Huckabee responded by filing a Florida Bar complaint against Uhlfelder, citing Twitter harassment for critical posts and unflattering retweets. The complaint is pending. Uhlfelder shared the complaint on his Twitter account, and news outlets across the state reported on it.
As a result, Uhlfelder says his follower count increased from about 400 to more than 75,000. He has been steadily growing it ever since.
In addition to raising awareness, Uhlfelder is also using the Grim Reaper tour to raise funds for his Make My Day PAC, which he formed in response to his experience with Huckabee. The PAC benefits Democratic candidates running for federal office across the country who “are standing up to bullies,” he says.
Uhlfelder fully embraces the irony of the current situation—that the man who has spent the past several years advocating for public access to beaches is now campaigning for their closure.
“I want everyone to get back to using the beaches more than anyone, but this is a pandemic,” he says. “I think walking on the beach is good for you, but that’s not the issue. Our county has 60,000 people and limited health care, and when millions of people flood in here from Texas, New York, Louisiana, it’s just not safe. I am trying to protect the beaches and people’s health.”

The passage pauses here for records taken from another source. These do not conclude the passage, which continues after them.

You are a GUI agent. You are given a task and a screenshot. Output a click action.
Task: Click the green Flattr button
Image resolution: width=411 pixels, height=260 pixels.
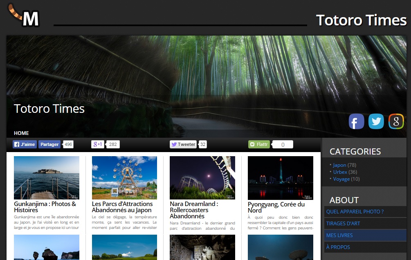259,144
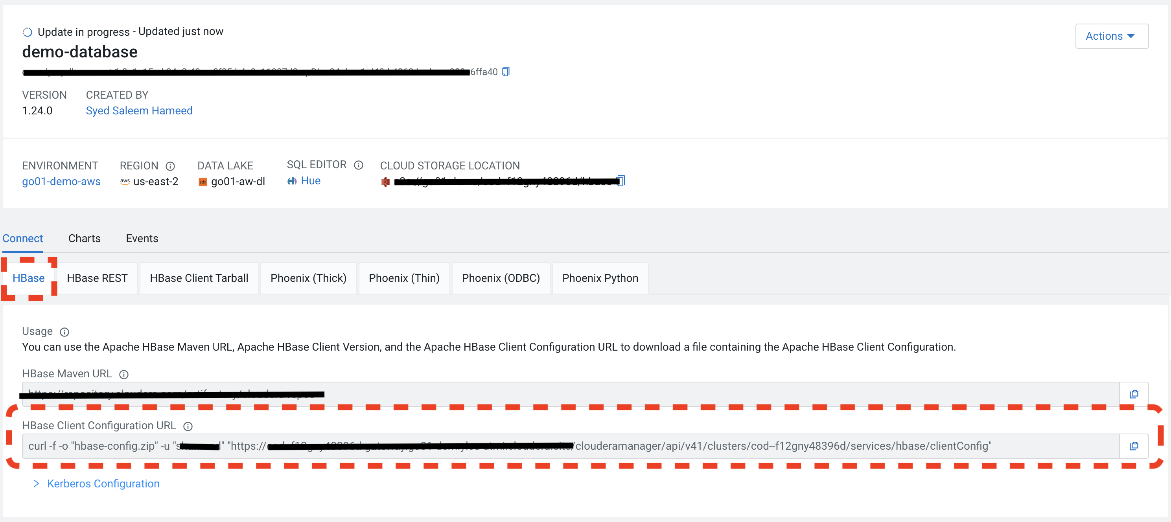The width and height of the screenshot is (1171, 522).
Task: Click the info icon next to Usage
Action: (x=64, y=332)
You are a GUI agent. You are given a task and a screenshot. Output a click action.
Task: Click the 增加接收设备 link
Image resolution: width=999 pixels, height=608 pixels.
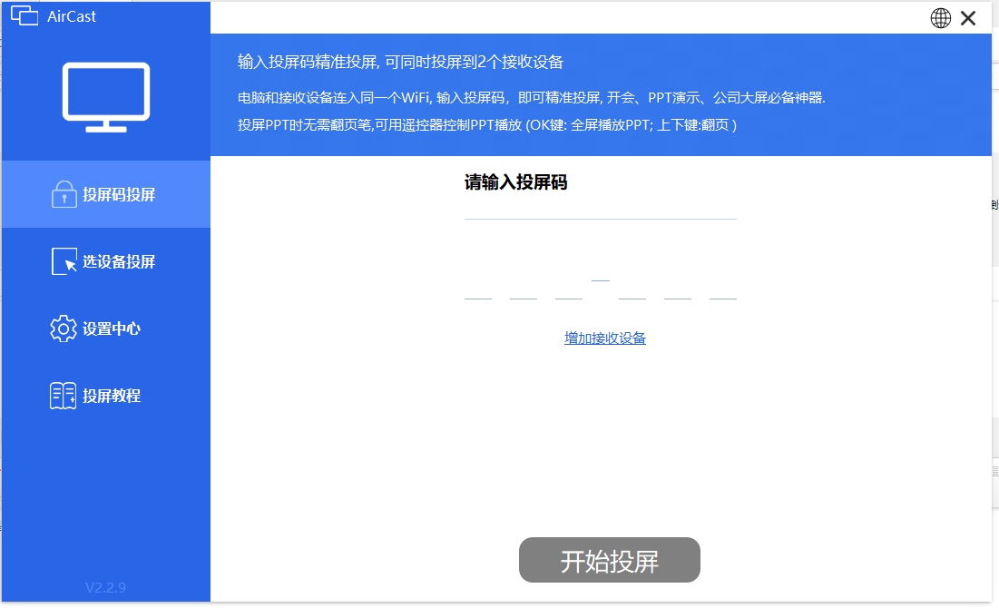(x=603, y=338)
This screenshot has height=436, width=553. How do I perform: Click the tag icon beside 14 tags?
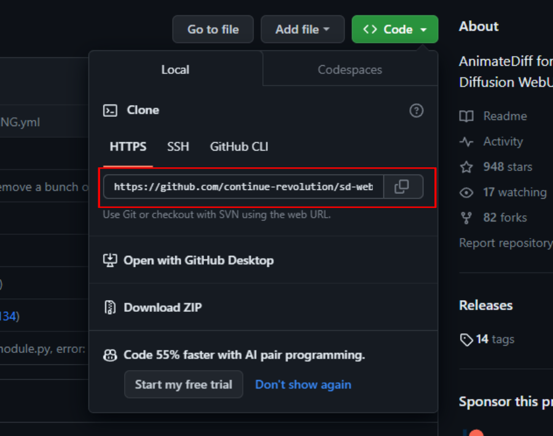pyautogui.click(x=466, y=339)
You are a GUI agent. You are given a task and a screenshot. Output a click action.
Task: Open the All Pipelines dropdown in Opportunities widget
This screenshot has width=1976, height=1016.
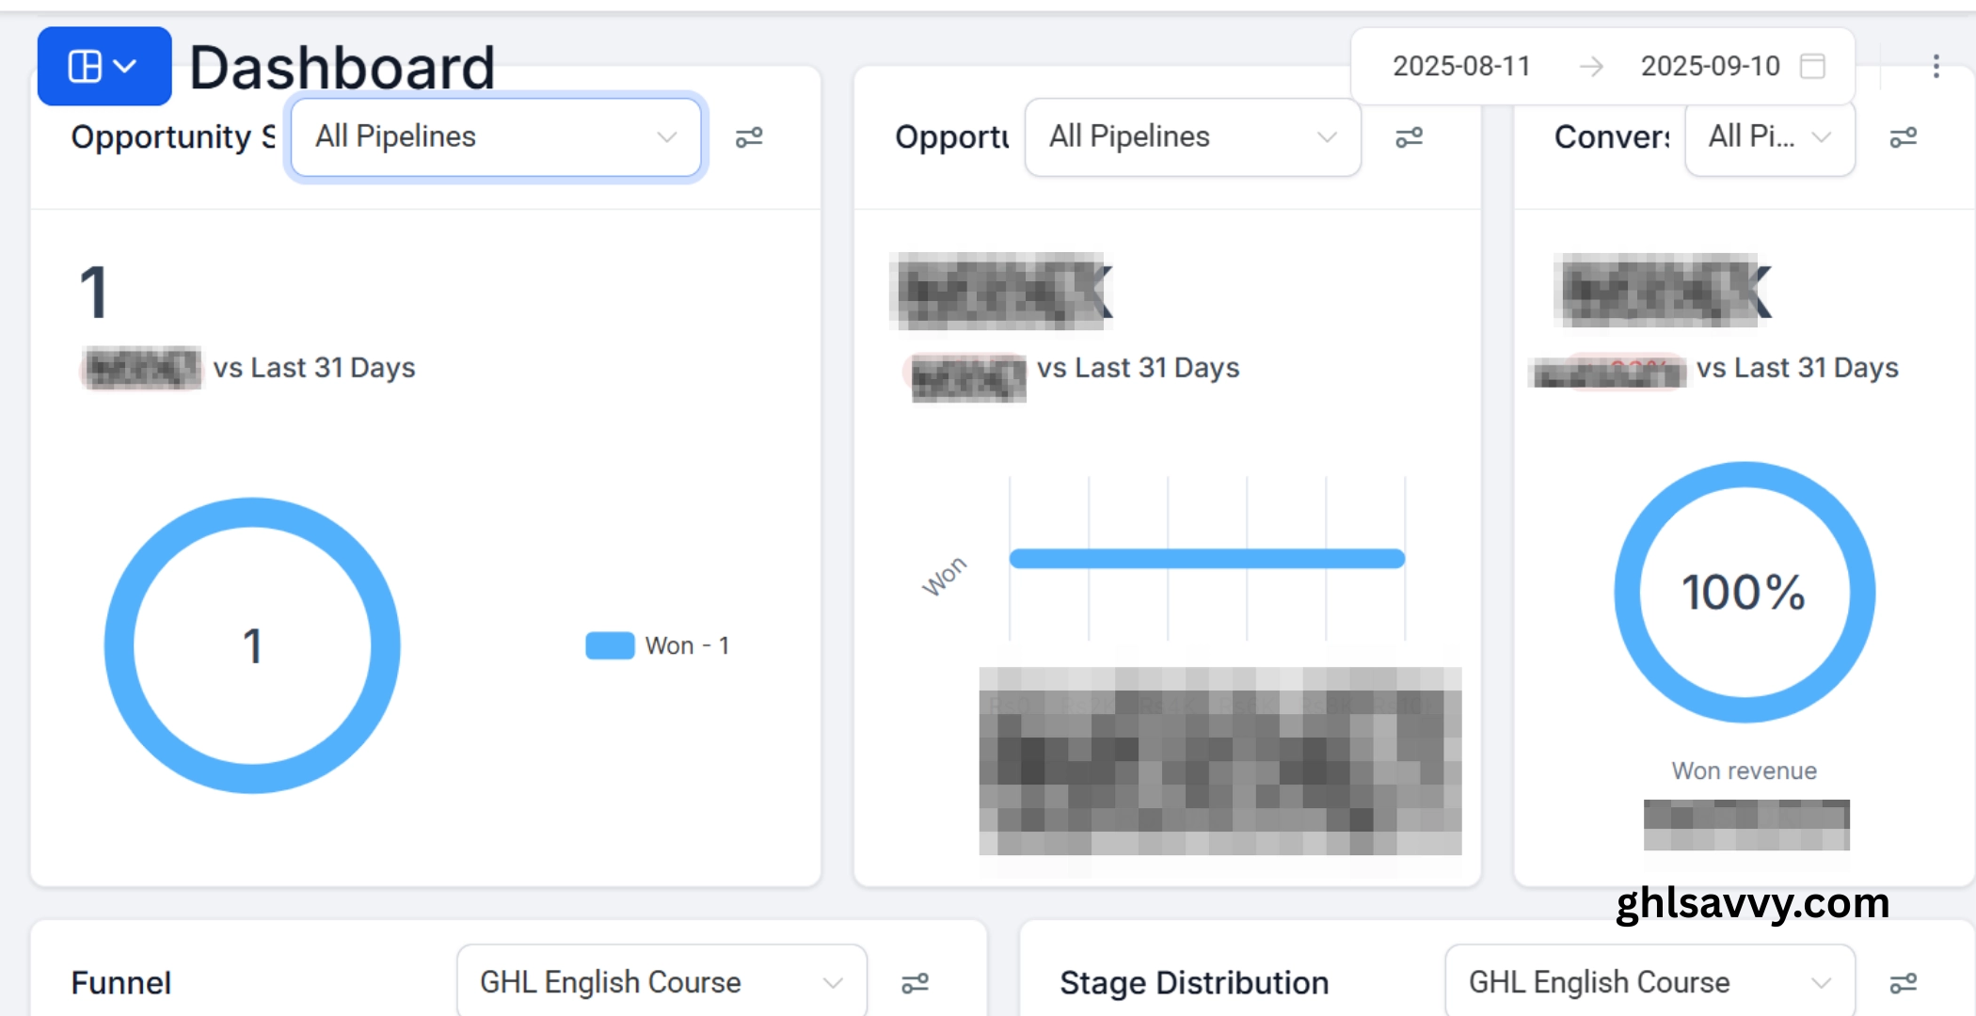click(1191, 137)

From the beaches and beyond, Uhlfelder thinks it’s part of his responsibility as a lawyer to use his license to fight for social justice. It’s something that he has done throughout his career—from volunteer work for the NAACP to his multiyear effort to bring down the Confederate flag from the Walton County Courthouse.
He hopes that his actions will inspire others to join his efforts or to stand up in their own communities.
“If all you care about is billable hours and about not upsetting people, you’ll just be automated at some point—you have to have compassion and drive, and I don’t see as much of that as I’d like,” he says.
Uhlfelder also has a message for law students and young lawyers: “You can be financially successful in business and also take on causes; I am living proof of it,” he says.
But Uhlfelder acknowledges that his advocacy has not been without risk. Along with the outpouring of support that he’s enjoyed during his Grim Reaper tour, he’s also endured plenty of criticism, including verbal harassment, threatening emails and phone calls.
But the Grim Reaper tour will continue, he says.
“I am a trial lawyer,” he says. “I am used to being ready for battle.”